What started out as a project aimed at monitoring owls in their natural environment has grown into an international collaboration on how to use widespread networks of citizen-scientists to gain new insights into a wide variety of species. It's an attempt to learn about the natural world by listening to its own voices, says MIT Media Lab visiting professor Dale Joachim.
"In order to better understand people, I need to listen to them," Joachim explains. In order to better understand nature, "if we can create easily accessible channels through which we can listen to nature, we might get meaning and information that we wouldn't otherwise know."
Joachim started out by trying a series of tests to see if networks of advanced cell phones, equipped with GPS and compasses to monitor their position and orientation and connected to special arrays of directional microphones, could replace human volunteers in assessing owl populations.
Experiments in Connecticut and Maine showed that the system did work -- the owls responded to playback of recorded owl sounds through the cell phones, and their responses could be detected through the phones almost as accurately as when people on the ground listened for their calls and wrote down the results.
And listening to the owls, he found, is not only a good way to learn about owls, but also could be a good way of monitoring changes in the whole environment. The best results, he suggests, may come from finding new ways to make use of both widespread technology and networks of people.
Joachim says his initial focus was on instrumentation for field research that "replaced people with machines so as to listen continuously and understand as much as possible. But it turns out that a lot of citizen scientists, including myself, would rather be outdoors. So the focus turned to how to better tell the story of nature through people."
There are things that people can do much better in person, he found, such as localizing the direction of sounds by turning their heads. Watching a person turn while listening to the natural sounds often provides better localization than just using the microphone array. So part of his research has evolved into simultaneously monitoring information from the devices and the people's behavior in the field. "What can we tell about the environment from both the instruments and the people?" he asks.

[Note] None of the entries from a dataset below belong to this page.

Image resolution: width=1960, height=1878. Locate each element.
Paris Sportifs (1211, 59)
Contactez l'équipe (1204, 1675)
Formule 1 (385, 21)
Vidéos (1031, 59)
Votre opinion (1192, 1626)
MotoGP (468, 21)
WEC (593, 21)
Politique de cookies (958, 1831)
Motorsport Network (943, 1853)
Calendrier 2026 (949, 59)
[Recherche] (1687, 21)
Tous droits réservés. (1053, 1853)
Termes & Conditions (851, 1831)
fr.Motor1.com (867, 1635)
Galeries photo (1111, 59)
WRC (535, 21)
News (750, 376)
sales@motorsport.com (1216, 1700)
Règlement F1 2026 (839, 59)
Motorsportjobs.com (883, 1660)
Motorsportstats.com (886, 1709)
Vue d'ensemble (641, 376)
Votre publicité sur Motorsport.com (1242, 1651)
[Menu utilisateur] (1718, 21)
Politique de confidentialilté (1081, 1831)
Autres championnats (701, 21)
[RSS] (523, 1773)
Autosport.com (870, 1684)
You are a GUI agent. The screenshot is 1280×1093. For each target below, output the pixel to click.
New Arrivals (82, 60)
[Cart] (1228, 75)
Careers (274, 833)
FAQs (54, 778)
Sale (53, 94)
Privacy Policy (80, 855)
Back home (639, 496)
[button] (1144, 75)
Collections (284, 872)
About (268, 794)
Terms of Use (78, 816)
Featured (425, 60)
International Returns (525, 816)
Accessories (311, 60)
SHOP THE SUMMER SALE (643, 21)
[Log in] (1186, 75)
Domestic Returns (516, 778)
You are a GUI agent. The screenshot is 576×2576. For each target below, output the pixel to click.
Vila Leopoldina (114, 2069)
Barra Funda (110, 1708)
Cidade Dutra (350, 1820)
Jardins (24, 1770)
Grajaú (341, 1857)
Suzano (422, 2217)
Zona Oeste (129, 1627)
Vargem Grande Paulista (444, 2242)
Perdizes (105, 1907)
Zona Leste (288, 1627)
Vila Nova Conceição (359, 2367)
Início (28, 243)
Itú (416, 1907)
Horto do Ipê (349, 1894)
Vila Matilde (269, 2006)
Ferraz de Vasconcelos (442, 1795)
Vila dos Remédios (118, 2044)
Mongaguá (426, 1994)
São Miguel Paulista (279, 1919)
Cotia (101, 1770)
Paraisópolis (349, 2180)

As a result, he is now working on several projects in partnership with people in other locations, starting in Connecticut and Maine and now including Malaysia, and eventually Mexico and Russia. "The push now is toward facilitating international, long-distance collaboration for observing nature," he says.
Using the Internet to let people of varied backgrounds around the world constantly monitor a combination of audio information from cellphones and visual information from remote-controllable webcams could lead to a better understanding of the environment, he says.
"For example, in dealing with owls, people elsewhere can listen to our backyards while we sleep, and we can listen to their backyards while they sleep," he says.
Preliminary experiments by colleagues using this technique have already revealed species in places where they were not expected, Joachim says. This month, he is working with collaborators in Malaysia to begin setting up such a long-distance cooperative research project, he says.
He hopes that these new experiments will provide a way to quantify the impact of these remote-observing technologies on human understanding of the environment.
"I'm really exploring democratic venues through which large numbers of people can listen in," he says, "in a way that helps us obtain a broader understanding and appreciation of nature."